The U.N. Deputy Resident and Humanitarian Coordinator in Juba, South Sudan, Lise Grande, says the number of internal conflicts in the semi-autonomous region has risen from last year’s levels.
"What we saw last year was a very sharp rise in inter-tribal violence," said Grande. "There were about 100, 102 separate tribal conflicts last year, and as a result of that, there were almost 400,000 people which were newly displaced. This year alone, since the first of January, we have had more than 70 incidents, just in the first two-and-a-half months of this year."
She says 450 have been killed and nearly 60,000 displaced by the clashes. ?
The United Nations has warned in the past that violence in the South, if not curbed, could complicate Sudan’s upcoming polls. ?
Grande said recent clashes have mostly been related to conflict over access to water, especially sensitive to many Sudanese because of traditional livelihoods revolving around cattle.
"A lot of [the conflict] is in the area of Unity State, Lake State, and Warrap State," Grande added. "There has been a real concentration in those three states of intertribal trouble. Now, a great deal of that is related to the competition over scarce resources, particularly water. The cattle are very thirsty at this point, the rains have not come yet, they need to get to the water points, and water points are dried up all along those regular migration routes, and that has been one of the causes of the friction."
Officials working on election issues in the South say violence is just one of the factors that could complicate next month’s scheduled vote.
The Carter Center released a statement late last week that cautioned that the elections might have to be slightly postponed due to logistical delays in Sudan’s preparation for the vote.

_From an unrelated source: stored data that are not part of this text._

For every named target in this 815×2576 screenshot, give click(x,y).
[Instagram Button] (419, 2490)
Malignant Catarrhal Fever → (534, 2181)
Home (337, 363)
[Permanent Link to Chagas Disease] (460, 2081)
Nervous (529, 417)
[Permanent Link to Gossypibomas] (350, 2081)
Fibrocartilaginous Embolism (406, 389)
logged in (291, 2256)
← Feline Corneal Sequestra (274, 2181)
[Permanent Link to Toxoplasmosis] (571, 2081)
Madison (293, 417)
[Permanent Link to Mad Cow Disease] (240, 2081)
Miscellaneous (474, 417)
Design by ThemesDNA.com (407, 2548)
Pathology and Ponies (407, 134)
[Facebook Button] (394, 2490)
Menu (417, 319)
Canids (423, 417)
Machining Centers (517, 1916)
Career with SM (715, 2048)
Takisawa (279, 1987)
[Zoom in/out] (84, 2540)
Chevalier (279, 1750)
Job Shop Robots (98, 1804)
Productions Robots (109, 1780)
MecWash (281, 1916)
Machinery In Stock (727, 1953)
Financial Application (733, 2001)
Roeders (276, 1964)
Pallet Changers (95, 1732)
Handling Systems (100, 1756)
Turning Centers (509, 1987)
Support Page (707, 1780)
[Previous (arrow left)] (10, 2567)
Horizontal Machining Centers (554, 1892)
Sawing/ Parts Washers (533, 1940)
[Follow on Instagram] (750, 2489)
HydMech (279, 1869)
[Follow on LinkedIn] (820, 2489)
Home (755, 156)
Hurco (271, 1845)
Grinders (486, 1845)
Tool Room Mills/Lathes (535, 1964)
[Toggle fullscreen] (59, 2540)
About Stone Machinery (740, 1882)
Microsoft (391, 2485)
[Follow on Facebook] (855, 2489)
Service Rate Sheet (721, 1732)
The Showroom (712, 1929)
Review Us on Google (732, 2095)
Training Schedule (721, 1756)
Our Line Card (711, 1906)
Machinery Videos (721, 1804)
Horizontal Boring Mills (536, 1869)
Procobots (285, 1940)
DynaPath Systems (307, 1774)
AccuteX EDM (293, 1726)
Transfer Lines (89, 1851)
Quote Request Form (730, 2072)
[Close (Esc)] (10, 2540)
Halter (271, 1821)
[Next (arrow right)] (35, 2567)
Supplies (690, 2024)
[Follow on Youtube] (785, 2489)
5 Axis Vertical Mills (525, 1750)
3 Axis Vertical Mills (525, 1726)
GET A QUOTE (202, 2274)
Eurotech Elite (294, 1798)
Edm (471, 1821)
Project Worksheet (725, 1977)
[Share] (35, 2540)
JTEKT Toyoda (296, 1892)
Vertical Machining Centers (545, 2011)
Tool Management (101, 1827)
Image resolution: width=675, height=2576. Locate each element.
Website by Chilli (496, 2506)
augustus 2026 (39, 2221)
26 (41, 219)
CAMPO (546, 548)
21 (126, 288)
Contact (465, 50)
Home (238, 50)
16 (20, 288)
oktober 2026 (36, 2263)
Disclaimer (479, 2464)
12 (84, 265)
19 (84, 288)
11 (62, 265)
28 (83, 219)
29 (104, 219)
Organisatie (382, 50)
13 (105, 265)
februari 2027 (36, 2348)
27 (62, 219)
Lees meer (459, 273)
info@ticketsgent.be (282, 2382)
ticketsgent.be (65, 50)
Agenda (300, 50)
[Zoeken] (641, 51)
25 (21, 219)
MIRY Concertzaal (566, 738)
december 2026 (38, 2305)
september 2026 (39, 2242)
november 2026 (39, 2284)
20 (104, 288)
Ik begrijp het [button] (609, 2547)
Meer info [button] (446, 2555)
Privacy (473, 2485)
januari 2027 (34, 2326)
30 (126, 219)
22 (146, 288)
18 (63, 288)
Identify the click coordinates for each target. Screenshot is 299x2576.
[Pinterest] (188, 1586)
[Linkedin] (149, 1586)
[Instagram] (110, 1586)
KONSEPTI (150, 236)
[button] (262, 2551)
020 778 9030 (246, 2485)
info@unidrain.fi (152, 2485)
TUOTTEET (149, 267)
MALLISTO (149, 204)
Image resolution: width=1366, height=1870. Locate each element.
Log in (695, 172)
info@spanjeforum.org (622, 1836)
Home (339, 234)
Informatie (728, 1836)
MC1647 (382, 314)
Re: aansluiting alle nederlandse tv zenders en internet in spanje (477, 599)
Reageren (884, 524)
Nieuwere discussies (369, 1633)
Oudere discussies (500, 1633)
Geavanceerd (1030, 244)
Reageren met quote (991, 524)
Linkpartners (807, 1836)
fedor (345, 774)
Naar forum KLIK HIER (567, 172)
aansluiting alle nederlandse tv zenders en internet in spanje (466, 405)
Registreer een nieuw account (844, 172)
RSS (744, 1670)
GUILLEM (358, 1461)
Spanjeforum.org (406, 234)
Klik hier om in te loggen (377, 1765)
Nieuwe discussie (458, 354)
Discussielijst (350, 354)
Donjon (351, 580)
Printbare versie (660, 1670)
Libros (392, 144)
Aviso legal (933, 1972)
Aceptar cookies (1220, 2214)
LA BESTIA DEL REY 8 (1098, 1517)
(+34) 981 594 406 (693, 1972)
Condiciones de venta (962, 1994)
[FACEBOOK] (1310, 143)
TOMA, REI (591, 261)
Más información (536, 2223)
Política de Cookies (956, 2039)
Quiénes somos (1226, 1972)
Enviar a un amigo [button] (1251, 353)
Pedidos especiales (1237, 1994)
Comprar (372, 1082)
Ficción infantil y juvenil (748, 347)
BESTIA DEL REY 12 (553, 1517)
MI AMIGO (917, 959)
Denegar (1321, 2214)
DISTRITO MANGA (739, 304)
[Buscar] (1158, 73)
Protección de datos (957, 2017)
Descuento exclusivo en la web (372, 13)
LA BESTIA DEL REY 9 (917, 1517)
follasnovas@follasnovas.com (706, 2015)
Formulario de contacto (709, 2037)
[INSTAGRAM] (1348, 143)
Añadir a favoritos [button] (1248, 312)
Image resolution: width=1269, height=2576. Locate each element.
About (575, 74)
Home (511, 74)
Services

Northern opposition parties have also called for the elections to be delayed until November. Sudanese officials have rejected calls to push back the polls, from April 11.
Ballots have to be brought to most of the polling stations across the South. Many southerners live in remote areas difficult to access by road, and many roads become impassable during rainy season. Rains have started to fall and are expected to pick up fully in the next two or three weeks.
Sudan’s elections were agreed to as part of a 2005 peace deal ending a two-decade-long civil war, during which an estimated two million people died. Also stipulated in the pact is a January 2011 southern independence referendum. Southerners are widely thought to favor forming a separate state.